─── DATA LISTING ───
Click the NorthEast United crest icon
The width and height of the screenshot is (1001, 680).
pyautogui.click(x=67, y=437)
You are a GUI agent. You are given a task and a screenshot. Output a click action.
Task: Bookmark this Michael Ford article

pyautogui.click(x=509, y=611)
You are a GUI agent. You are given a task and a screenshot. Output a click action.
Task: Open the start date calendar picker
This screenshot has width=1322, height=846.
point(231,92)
───
─── DATA LISTING ───
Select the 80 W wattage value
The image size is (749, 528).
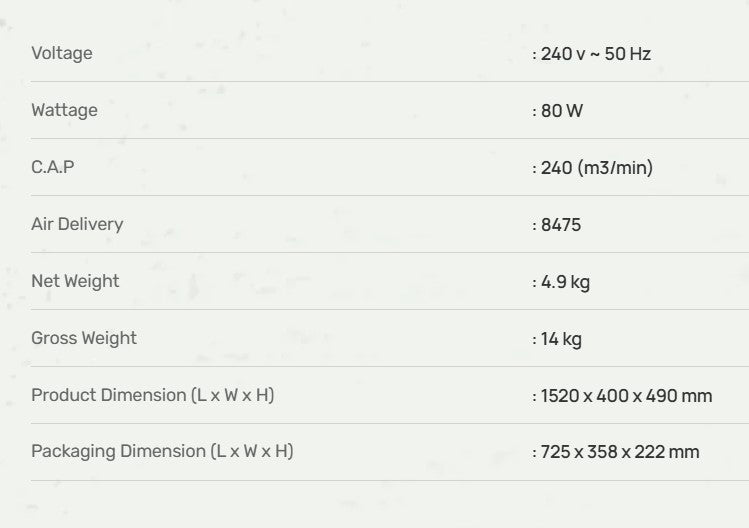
───
─── DATA LISTING ───
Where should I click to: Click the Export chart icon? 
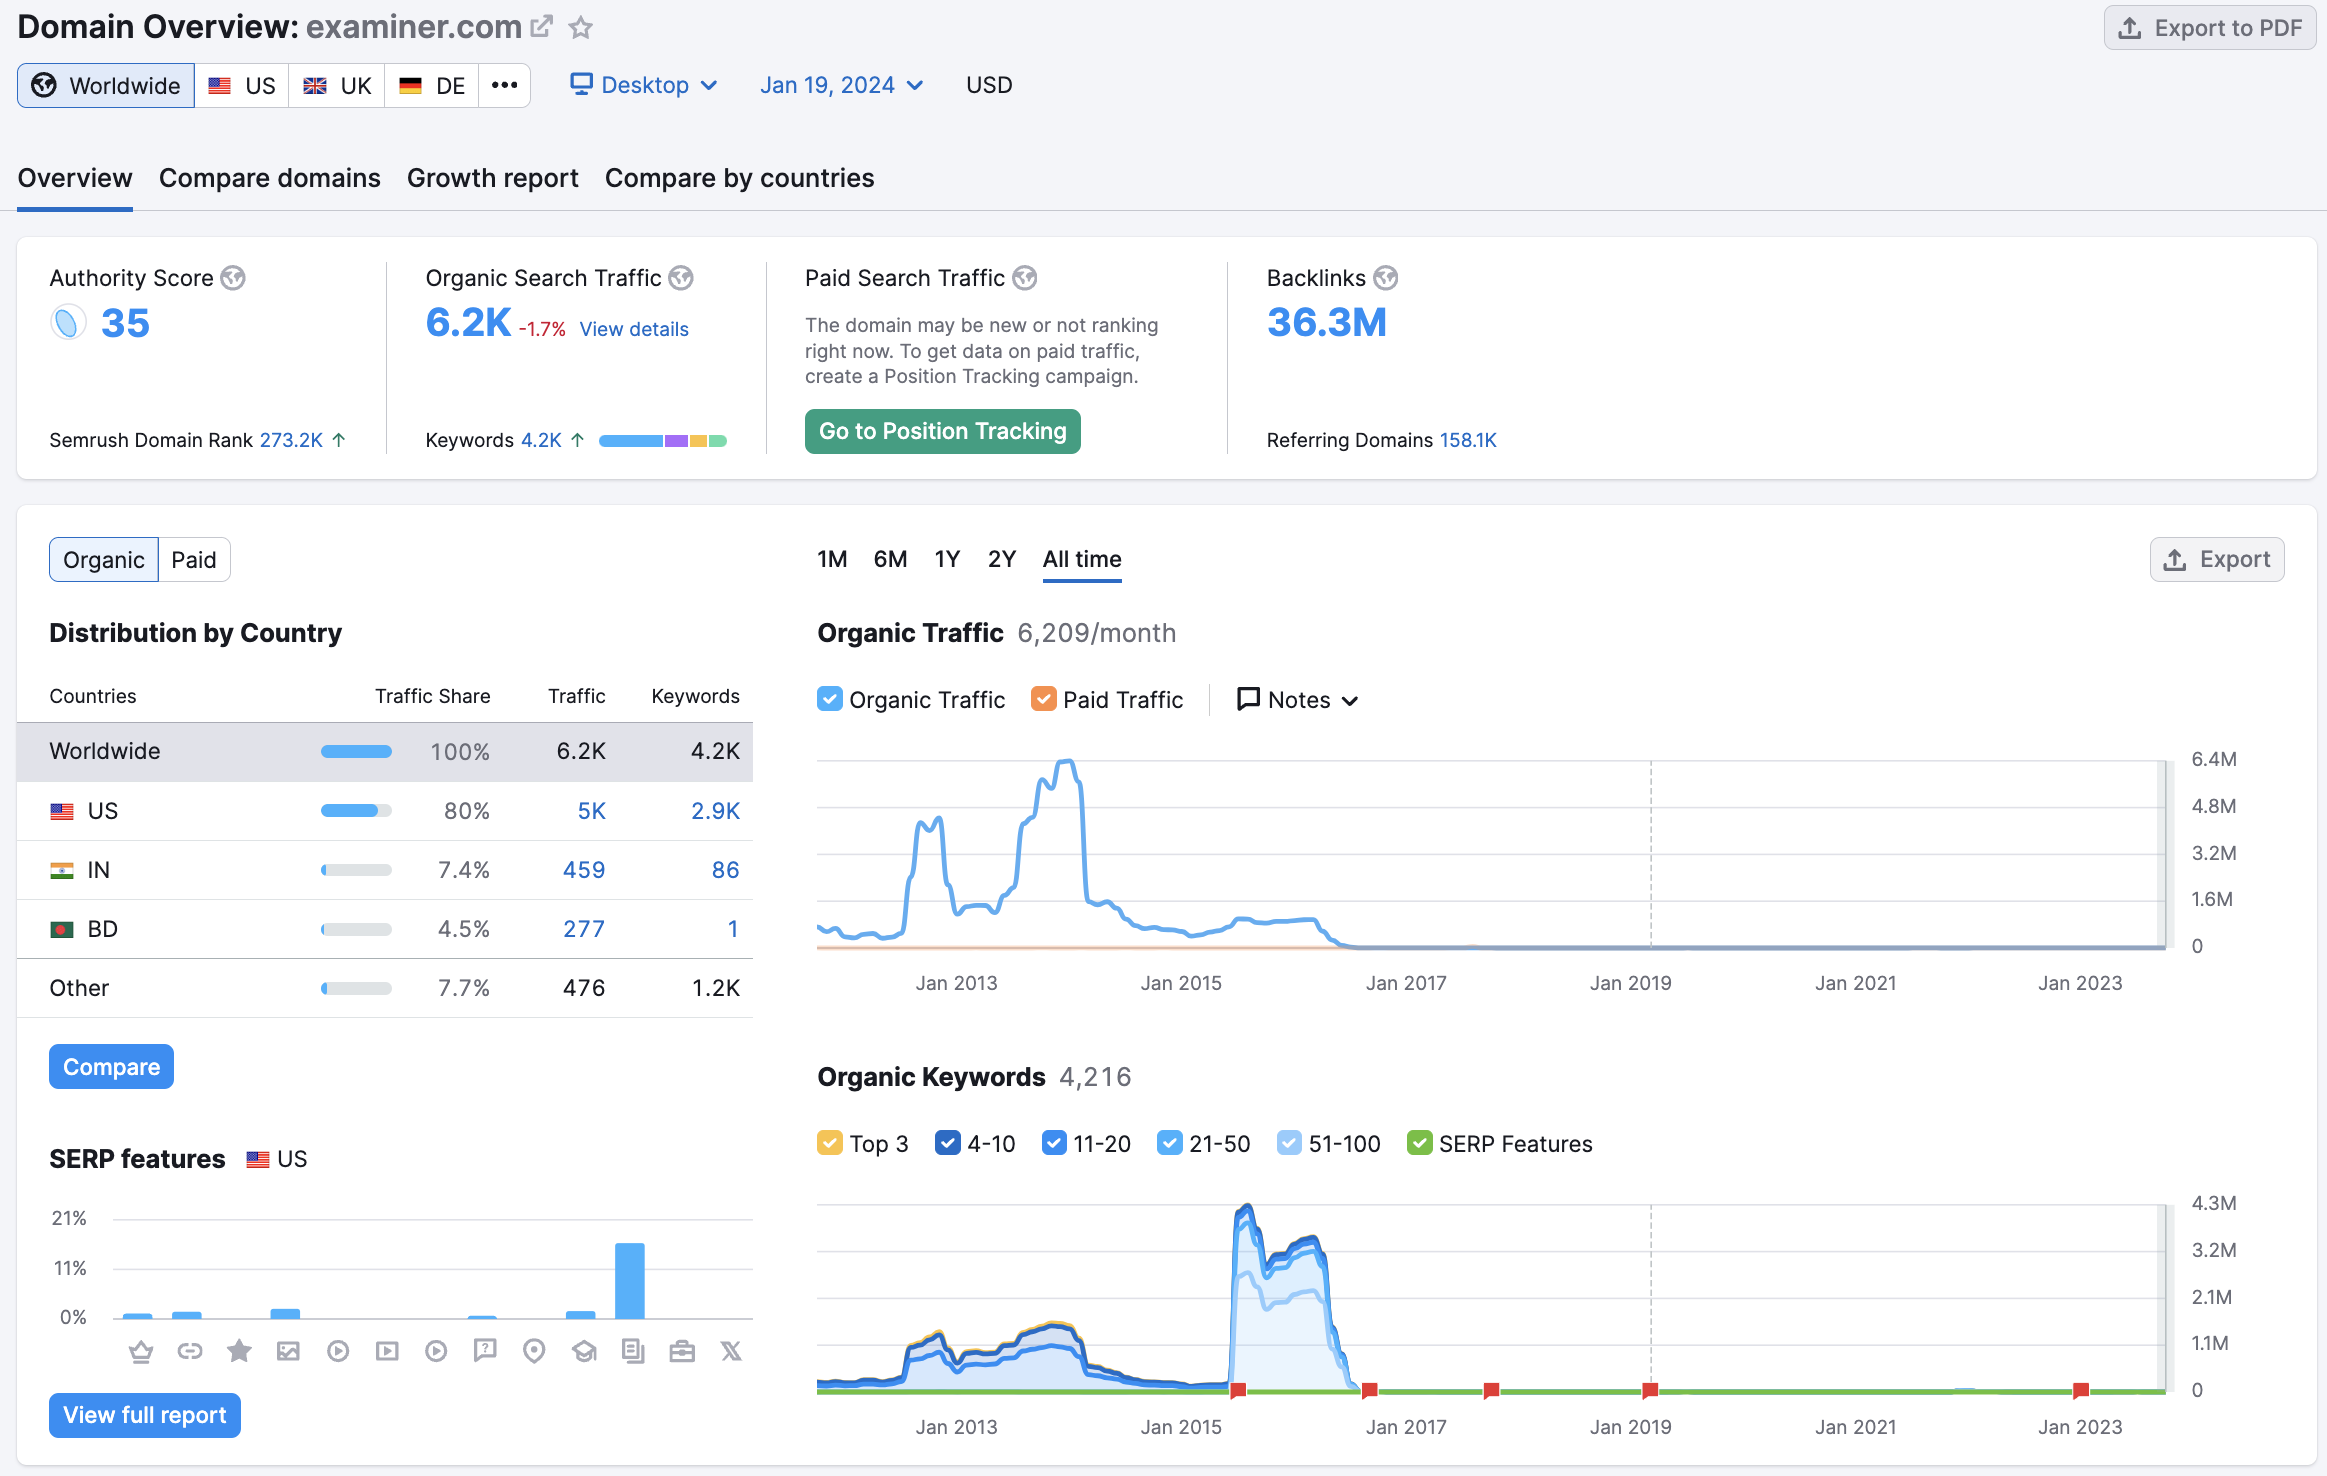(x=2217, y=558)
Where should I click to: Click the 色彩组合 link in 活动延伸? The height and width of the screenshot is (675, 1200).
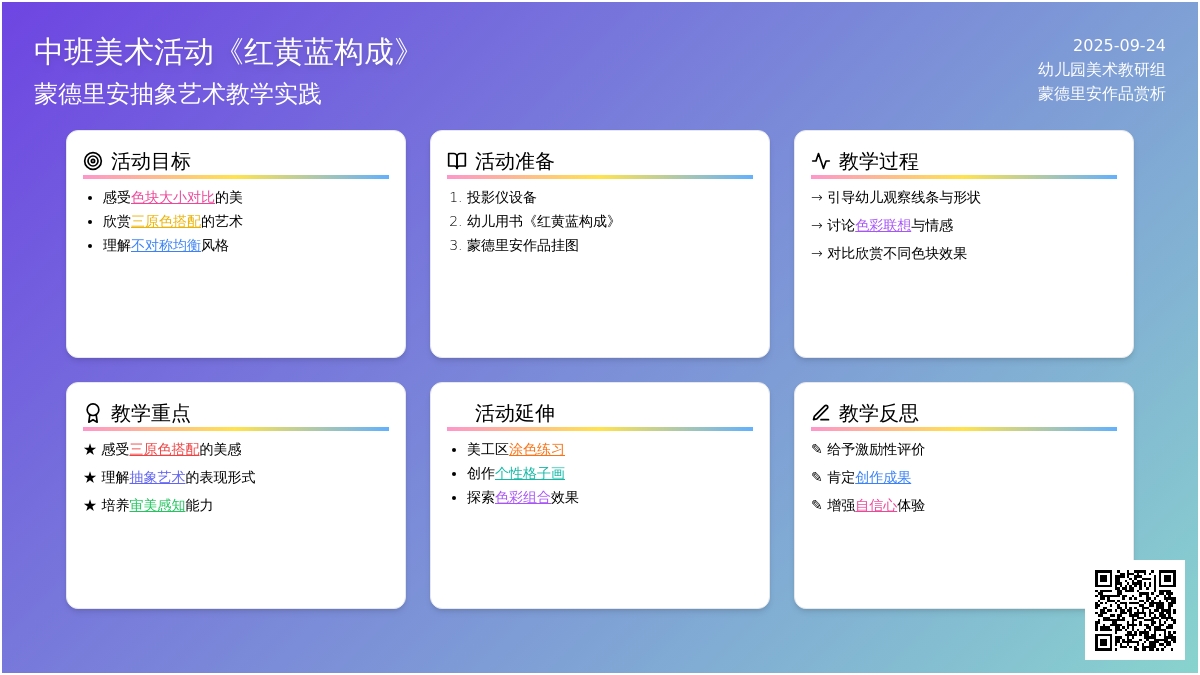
───
## EXERCISE INSTRUCTIONS
Please repeat, exactly as written, the lines in the records above, starting with the one that has "Where should I click to: Click the Export" and going on through the one that has "Where should I click to: Click the 色彩组合". Pictures are to be left out.

## ANSWER TO THIS PROBLEM
Where should I click to: Click the Export chart icon? 
(x=2217, y=558)
Where should I click to: Click the 色彩组合 link in 活动延伸? The height and width of the screenshot is (675, 1200).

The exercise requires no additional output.